How it works: The lifecycle of expertise
We treat the creation of a Cognitive Twin as a rigorous engineering discipline, not a creative writing exercise.
- Capture: We use field-tested elicitation methods to pull out tacit knowledge without the performance theatre. We use the Critical Decision Method for deep judgment, "think-aloud" walkthroughs for workflows, and targeted prompts for corner cases. Minerva runs the room; the Scribe keeps the score.
- Structure: Speech-to-text is aligned to an ontology and stored as triples with timestamps, actors, and confidence scores. Every node carries its history. We know who said it and when.
- Govern: UCAN user-controlled authorisations define the laws of the system. Your Twin has a DID (Decentralised Identifier) and a policy. Redaction and compartmentalisation are defaults, not afterthoughts.
- Serve: The Twin becomes an Agentic Oracle that can run inside a Qi Flow, allowing humans and agents to cooperate on the same page—reviewing outputs, adjusting parameters, and publishing decisions with citations.
- Improve: Feedback loops are built-in. You validate the samples the Oracle produces. Agents submit verifiable claims for the work they perform, which gets evaluated against rubrics to produce Universal Decision Impact Determination (UDID) tokens. Low-fidelity outputs trigger targeted follow-up interviews with Minerva. Corrections flow back into memory, making the Twin sharper with use, not noisier.

Why sovereignty matters
Sovereignty is the difference between scaling your impact and losing your control.
With capability-based access, you can let a hospital use your lineage-calling heuristics without exposing your personal notes. You can let a venture fund query your due-diligence patterns without handing over your underlying mental model. You can let a partner integrate your Agent into their workflows and pay per verified answer.
Your expertise remains yours. The service earns trust not because it is "magic," but because every answer can be traced back to a specific moment of judgment you provided.
Where this helps first
This architecture shines where the bottleneck is judgment, not keystrokes.
- Interpreting complex pathogen lineages.
- Triaging high-stakes security incidents.
- Evaluating competitive grant proposals.

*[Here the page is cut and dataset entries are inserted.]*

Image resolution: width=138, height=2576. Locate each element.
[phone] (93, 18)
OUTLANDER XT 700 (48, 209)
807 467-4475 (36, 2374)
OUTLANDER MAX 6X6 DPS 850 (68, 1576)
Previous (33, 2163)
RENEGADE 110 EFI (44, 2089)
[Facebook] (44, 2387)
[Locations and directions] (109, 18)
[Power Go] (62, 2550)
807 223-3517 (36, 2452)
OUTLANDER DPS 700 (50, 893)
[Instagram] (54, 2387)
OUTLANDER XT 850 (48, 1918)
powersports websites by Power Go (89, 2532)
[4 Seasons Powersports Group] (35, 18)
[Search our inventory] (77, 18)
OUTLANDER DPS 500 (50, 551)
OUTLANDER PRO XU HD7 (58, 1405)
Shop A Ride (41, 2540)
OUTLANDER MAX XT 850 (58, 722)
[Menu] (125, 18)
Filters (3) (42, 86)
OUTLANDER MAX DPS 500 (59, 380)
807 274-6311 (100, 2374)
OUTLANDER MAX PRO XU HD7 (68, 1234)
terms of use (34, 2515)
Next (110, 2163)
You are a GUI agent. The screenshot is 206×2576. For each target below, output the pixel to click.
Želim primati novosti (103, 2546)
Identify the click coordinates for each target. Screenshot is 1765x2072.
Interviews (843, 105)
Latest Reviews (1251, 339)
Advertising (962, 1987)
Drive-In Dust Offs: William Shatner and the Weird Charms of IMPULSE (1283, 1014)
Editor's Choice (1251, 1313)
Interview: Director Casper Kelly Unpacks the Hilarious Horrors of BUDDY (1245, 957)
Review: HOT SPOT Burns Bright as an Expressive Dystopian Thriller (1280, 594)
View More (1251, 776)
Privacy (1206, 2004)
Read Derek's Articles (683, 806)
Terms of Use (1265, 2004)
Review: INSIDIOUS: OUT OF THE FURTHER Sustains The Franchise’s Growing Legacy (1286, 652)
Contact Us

- Diagnosing why an intervention worked in one district and failed in the next.
The Twin turns hard-won know-how into a dependable collaborator that scales.
Where I think this is going...
I'm not trying to replace myself. I am trying to make my best work continuously available, accountable, and improvable—without giving up identity, authorship, or control.
That is what an Expert Cognitive Twin is for.
A Cognitive Twin isn’t a mirror; it’s an agentic colleague I can stand behind.
Are you Ready?
If you are considering the path of training your expert cognitive twin, ask yourself:
- Which decisions in your domain, where you are the bottleneck, if made 10× faster and with transparent reasoning, would change outcomes this quarter?
- What are the three non-negotiable principles your Twin must never violate?
- What citation signal would make a skeptical peer say, “I trust this answer”?